その後 2.先輩
その日、仕事終わり、再び匠と顔を合わせていた。立ち寄ったのは大人の雰囲気漂うバーだ。静かに語り合うのには丁度いい。誘ったのは匠だった。数日後、日本を立つらしい。その前に飲もうとあったのだ。
「で、どうしてあんなマネを?」
すでに事の次第は薫から聞いていた。島まで虎太郎についていって、余計なお節介を焼いたと言う。
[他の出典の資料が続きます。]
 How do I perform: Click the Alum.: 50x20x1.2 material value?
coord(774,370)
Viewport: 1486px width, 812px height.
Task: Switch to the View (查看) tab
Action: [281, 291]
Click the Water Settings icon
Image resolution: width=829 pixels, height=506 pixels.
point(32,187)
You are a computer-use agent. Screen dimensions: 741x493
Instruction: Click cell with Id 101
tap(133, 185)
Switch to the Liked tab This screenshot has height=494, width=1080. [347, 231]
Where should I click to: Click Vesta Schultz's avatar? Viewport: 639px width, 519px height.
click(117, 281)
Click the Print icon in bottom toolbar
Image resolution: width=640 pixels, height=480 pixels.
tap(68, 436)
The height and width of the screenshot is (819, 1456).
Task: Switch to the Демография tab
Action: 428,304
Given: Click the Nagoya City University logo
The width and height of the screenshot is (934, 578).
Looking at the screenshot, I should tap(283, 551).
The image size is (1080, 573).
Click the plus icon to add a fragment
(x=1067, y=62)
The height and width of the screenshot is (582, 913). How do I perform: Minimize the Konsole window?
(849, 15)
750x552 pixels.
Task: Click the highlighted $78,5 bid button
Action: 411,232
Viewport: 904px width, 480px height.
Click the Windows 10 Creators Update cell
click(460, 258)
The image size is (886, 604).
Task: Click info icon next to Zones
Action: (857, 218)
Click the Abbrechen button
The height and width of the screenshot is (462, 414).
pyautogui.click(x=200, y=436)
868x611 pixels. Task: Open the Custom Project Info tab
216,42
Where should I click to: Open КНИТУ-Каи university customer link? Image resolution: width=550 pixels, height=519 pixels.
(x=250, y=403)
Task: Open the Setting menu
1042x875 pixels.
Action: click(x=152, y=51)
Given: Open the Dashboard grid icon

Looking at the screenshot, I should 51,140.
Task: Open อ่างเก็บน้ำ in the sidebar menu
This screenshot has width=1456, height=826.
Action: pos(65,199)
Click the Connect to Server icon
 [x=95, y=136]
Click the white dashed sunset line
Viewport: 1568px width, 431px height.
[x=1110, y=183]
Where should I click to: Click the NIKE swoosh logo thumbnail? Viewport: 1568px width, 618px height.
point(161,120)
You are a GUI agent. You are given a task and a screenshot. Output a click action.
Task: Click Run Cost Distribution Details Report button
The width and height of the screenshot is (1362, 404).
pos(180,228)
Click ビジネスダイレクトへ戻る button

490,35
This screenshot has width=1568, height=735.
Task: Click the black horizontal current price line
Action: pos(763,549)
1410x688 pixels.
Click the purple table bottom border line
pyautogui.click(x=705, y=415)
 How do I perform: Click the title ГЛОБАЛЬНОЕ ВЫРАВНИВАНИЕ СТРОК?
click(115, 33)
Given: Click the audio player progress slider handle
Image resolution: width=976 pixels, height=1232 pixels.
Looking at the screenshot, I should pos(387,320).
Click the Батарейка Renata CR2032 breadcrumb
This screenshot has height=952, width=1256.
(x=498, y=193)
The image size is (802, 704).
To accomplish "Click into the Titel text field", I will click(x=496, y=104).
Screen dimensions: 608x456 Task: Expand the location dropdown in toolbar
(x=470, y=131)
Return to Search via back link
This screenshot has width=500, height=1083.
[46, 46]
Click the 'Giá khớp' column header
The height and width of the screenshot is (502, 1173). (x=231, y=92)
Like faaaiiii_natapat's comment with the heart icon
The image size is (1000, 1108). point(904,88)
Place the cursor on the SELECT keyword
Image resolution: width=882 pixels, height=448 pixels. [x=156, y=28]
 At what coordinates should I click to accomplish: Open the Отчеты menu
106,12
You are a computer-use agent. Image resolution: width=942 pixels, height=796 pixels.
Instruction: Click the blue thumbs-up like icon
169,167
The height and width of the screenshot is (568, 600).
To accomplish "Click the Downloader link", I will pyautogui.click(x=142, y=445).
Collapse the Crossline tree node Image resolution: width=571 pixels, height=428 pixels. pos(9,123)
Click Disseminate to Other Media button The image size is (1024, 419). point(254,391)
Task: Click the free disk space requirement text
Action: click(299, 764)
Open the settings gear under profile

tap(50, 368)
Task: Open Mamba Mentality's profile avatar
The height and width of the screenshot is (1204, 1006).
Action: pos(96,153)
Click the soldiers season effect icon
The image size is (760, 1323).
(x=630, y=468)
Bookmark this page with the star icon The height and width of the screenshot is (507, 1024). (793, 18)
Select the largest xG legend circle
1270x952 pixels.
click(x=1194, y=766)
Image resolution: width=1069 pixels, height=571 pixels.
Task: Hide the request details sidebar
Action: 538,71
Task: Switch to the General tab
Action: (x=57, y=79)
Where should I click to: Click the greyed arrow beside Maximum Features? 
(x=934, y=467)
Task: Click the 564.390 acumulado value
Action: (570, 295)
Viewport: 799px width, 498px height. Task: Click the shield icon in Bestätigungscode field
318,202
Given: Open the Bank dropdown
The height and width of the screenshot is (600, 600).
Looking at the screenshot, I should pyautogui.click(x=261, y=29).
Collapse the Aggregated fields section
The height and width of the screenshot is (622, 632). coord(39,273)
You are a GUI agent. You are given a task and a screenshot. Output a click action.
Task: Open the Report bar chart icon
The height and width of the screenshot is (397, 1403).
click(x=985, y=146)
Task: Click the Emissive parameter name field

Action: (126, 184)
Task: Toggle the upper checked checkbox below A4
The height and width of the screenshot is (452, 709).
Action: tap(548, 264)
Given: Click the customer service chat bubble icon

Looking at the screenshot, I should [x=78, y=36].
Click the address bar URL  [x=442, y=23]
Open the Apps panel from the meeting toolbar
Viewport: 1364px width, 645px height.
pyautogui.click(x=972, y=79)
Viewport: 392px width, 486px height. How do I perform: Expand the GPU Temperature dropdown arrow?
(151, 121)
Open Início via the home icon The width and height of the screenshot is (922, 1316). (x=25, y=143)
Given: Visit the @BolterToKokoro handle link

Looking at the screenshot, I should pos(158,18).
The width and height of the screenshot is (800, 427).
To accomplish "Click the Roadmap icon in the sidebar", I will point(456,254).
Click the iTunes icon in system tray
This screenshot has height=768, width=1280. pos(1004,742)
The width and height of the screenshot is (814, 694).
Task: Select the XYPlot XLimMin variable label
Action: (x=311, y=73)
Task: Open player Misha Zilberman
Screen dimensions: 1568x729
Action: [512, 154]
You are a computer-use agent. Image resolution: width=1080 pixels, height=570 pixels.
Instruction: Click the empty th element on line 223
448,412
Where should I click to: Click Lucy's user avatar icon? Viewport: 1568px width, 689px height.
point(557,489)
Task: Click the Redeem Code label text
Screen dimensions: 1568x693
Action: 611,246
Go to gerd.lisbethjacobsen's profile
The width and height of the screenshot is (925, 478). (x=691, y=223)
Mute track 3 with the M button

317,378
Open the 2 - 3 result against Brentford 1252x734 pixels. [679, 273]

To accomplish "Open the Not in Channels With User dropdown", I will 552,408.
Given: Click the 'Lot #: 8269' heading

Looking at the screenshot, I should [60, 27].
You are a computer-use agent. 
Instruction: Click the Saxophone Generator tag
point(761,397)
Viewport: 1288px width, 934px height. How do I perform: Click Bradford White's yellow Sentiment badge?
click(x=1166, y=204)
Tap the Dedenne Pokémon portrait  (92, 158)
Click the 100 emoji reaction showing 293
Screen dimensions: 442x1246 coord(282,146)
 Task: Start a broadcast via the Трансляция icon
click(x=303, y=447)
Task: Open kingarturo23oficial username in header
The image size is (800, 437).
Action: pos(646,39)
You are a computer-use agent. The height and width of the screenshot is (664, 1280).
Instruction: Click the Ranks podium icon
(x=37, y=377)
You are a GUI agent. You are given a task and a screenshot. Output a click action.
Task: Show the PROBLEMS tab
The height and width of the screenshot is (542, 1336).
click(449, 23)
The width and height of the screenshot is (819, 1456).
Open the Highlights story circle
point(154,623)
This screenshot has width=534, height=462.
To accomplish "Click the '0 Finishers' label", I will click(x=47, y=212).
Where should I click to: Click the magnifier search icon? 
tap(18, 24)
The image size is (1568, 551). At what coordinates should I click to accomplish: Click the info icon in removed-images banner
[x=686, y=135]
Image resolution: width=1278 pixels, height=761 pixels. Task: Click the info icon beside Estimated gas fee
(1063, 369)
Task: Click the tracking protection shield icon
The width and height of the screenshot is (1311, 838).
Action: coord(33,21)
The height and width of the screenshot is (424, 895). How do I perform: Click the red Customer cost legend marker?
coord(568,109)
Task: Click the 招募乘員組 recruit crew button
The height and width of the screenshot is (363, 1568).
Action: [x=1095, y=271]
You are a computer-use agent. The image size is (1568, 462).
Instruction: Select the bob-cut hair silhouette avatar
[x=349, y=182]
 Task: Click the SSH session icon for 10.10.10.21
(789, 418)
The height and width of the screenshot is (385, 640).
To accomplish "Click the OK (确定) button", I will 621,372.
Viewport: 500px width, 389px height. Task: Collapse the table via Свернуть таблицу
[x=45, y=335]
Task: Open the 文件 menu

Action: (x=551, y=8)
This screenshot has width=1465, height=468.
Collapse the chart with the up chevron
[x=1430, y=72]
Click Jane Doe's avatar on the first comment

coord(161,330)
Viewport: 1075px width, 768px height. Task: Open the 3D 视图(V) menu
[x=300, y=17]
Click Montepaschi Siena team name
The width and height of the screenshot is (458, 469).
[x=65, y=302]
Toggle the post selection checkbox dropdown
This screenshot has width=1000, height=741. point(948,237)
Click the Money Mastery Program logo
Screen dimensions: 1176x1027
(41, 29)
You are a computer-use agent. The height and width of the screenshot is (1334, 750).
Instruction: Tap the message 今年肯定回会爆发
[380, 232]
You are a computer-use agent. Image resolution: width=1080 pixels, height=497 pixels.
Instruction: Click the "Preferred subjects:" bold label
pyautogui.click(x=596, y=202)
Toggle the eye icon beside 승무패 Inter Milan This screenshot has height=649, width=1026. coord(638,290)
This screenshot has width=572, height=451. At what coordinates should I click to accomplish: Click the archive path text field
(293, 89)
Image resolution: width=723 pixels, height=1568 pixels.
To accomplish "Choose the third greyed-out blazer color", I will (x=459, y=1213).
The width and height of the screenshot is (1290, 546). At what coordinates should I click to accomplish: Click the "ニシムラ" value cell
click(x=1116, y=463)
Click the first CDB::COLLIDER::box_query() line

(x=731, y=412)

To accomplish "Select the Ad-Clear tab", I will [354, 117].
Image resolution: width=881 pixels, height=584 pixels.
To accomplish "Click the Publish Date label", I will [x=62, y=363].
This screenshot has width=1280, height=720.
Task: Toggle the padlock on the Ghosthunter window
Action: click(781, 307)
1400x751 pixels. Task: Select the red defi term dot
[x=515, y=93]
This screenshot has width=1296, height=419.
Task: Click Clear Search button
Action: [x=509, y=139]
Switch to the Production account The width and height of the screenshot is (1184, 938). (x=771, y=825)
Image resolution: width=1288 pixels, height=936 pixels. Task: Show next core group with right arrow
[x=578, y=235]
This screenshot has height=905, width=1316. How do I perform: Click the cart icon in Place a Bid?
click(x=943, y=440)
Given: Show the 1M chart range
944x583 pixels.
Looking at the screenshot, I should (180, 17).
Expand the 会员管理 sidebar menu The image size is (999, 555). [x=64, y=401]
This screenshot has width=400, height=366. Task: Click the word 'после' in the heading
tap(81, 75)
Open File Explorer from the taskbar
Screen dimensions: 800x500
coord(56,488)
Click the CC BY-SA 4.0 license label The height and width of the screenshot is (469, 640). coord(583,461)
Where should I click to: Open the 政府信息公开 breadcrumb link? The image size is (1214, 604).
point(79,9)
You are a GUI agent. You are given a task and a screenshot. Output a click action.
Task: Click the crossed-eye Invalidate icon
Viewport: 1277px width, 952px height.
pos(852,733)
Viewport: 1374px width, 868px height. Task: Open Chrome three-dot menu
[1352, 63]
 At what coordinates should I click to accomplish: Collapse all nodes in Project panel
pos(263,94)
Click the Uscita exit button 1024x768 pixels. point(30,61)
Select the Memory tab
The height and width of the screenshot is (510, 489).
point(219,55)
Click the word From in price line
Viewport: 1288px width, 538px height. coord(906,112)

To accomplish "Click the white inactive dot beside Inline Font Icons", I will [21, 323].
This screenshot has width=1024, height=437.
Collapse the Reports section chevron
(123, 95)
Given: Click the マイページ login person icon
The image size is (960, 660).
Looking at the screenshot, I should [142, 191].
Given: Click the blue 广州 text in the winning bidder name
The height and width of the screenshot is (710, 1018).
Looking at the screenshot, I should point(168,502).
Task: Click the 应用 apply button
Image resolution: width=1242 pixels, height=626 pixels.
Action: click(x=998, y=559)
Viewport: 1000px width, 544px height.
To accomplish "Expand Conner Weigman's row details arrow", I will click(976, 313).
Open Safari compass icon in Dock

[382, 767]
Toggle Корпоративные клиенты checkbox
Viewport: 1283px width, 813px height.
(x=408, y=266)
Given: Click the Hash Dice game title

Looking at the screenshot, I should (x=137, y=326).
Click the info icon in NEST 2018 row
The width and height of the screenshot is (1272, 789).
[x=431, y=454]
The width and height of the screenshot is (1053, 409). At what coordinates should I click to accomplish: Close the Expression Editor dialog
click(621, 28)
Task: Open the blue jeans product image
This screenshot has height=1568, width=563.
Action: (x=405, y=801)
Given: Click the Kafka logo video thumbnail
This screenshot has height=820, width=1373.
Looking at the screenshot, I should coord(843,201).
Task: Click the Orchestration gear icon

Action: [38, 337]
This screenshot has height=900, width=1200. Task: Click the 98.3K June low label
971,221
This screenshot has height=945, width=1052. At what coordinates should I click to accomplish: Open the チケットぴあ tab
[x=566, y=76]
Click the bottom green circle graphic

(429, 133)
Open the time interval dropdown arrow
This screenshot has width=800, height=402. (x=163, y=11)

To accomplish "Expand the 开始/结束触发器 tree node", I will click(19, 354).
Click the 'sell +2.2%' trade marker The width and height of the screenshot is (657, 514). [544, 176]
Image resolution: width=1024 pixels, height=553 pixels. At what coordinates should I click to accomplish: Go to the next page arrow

「あんなって、ことはないだろ? あいつの恋が成就するように、ちょっと手を貸しただけだって」
「──乱暴なやり方だ。あの後、お前らのキスシーンを見た薫をなだめるのにどれだけ大変だったか…。全部、話したからな?」
「ああ。奴の俺を見る目が厳しかったからな? 許さないって顔にかいてあってさ。かわいいよな? ああいうの。それに虎太郎もやられたのか?」
「薫はもともと人目を惹く子だったからな。人を惹きつける力がある。うちの連中はみんなそうだが。それを、虎太郎が好きになるなというのが、無理だろう」
「あーあ。もっと早く手を打っとけばな…」
「だったら。あんなこと、すべきじゃなかったな。今更だが。いい薬になっただろう?」
「…俺も若かったんだって。今だってそう、年食ってるわけじゃないが…」
「後悔さきに立たず。今後は気をつけることだ」
「ま、あのガキで虎太郎が満足できればいいけどな。上手く行かなきゃ、俺がまた助けてやるさ」
「余計なお世話だ。それに、薫はああ見えてかなりしっかりしている。病んだのだって、妙に生真面目なところがあったからだ。だが、今は虎太郎がいる。うまくフォローしてくれるだろう。俺としては、今後も末永く、薫の面倒を見て欲しいと思っている」
「…会社の為にか?」
「それもあるが。──あの時、ろくに助けられなかったからな。虎太郎にも幸せを感じて欲しいだけだ」
「虎太郎を利用しているくせに、よく言う」
「…そのつもりでいたが──結局、やめた。虎太郎がどれだけ、薫を思っていたか知ったからな。うちの会社としては、当分の間、伏せてもらうことになるが。それが必要なくなる時代も来るかもしれないしな」
「向こうに渡れば、少しは生きるのに楽になるだろうに」
「それも、薫と虎太郎に任せる。…いずれそうなるとしても、今じゃない。それに、今はまだそんな先まで考えていられないだろうしな」
「アイドル業界は大変だな?」
「仕事ばかりじゃないさ。虎太郎との生活に、今は必死だ。必死というか──楽しくて仕方ないってところだな…」
「若いってのは、いいね」
「だな」
互いに顔を見合わせて、苦笑する。カランと、グラスの氷が音を立てた。